Traders sit amidst stacked sacks, filled with onions and potatoes, at a wholesale vegetable market in Ahmedabad. (Reuters)
New Delhi/Geneva:
India defied other countries on Wednesday in a row over food stockpiling that has crippled attempts to reach a global trade agreement, raising doubts that backroom talks can reach a compromise before a Group of 20 summit this month.
At the end of July, India pulled the plug on implementing a so-called trade-facilitation deal struck in Bali last year, linking it to the issue of rural poverty.
India refuses to bow to foreign calls to scale back a scheme to buy wheat and rice that it distributes to 850 million people. Critics say the food stockpiling amounts to paying farmers to produce food, which is likely to lead to food surpluses that will get dumped on world markets.
India wants to keep a so-called 'peace clause' that protects its huge state food purchases until the World Trade Organization can strike a definitive deal on stockpiling. As originally envisaged in Bali, the clause would expire in four years.
Critics say Prime Minister Narendra Modi's tough line jars with the 'Make in India' pitch he has taken to investors abroad in his first five months in charge. He could find himself isolated at his first G20 summit of world leaders in Brisbane, Australia, on November 15-16.
New Delhi's blockade has plunged the WTO into its worst crisis in two decades.
"India's position on trade facilitation has been completely misunderstood because of unreasonable positioning by some of the developed countries," Finance Minister Arun Jaitley told a World Economic Forum conference in New Delhi.
Mr Jaitley repudiated suggestions that India was fundamentally opposed to trade facilitation, which would entail easing port and customs procedures and, by some estimates, add $1 trillion and 21 million jobs to the global economy.

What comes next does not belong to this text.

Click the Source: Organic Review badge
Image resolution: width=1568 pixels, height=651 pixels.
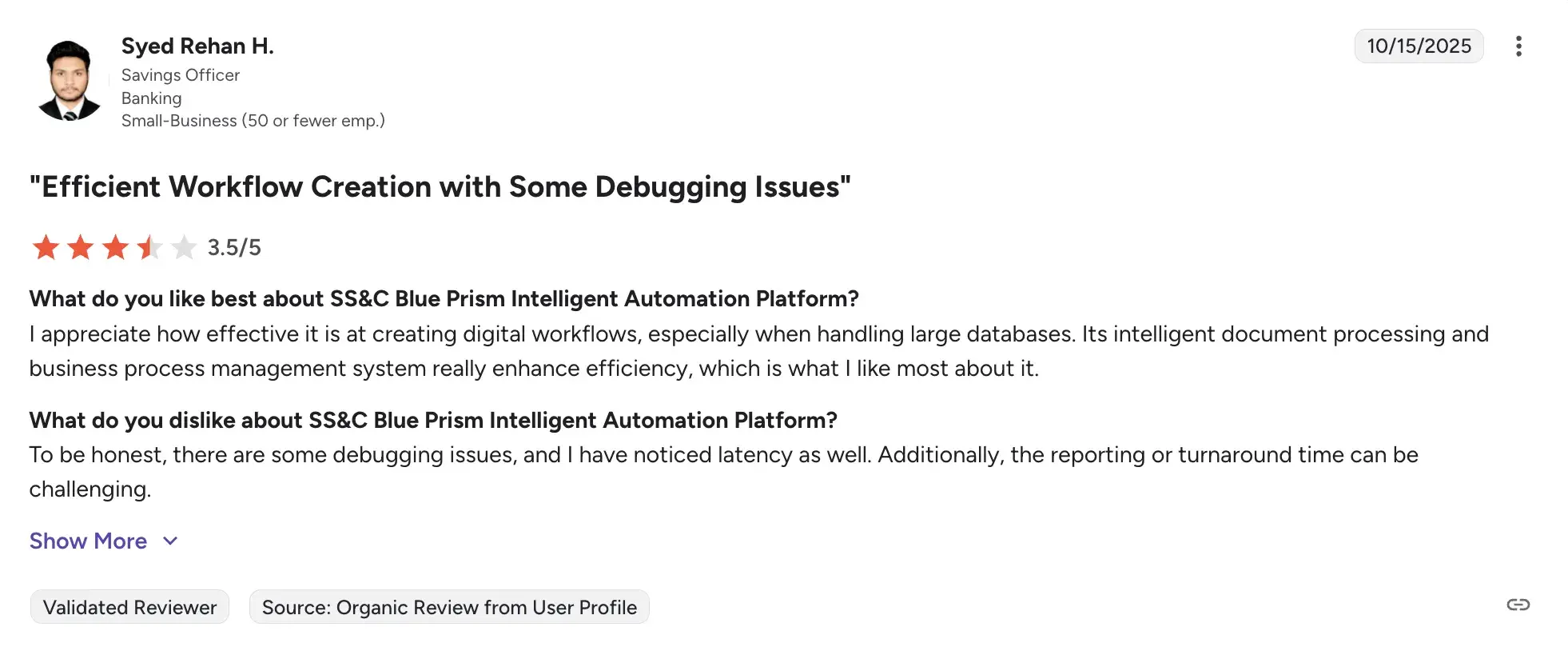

India has begun backroom efforts to break the deadlock, sending a top trade ministry official to Geneva this week for talks with key WTO members.
Yet economists say WTO members lack any effective means to bring pressure to bear against Asia's third-largest economy, which is home to a sixth of the world population.
"It's an issue that in India is so politicised - you have hordes of the population living in poverty and depending on food aid," said Shilan Shah, an economist who covers India at Capital Economics in London.
"The WTO hasn't really shown the kind of will to move on without India's agreement. What it demonstrates is how important India is to the global trading community."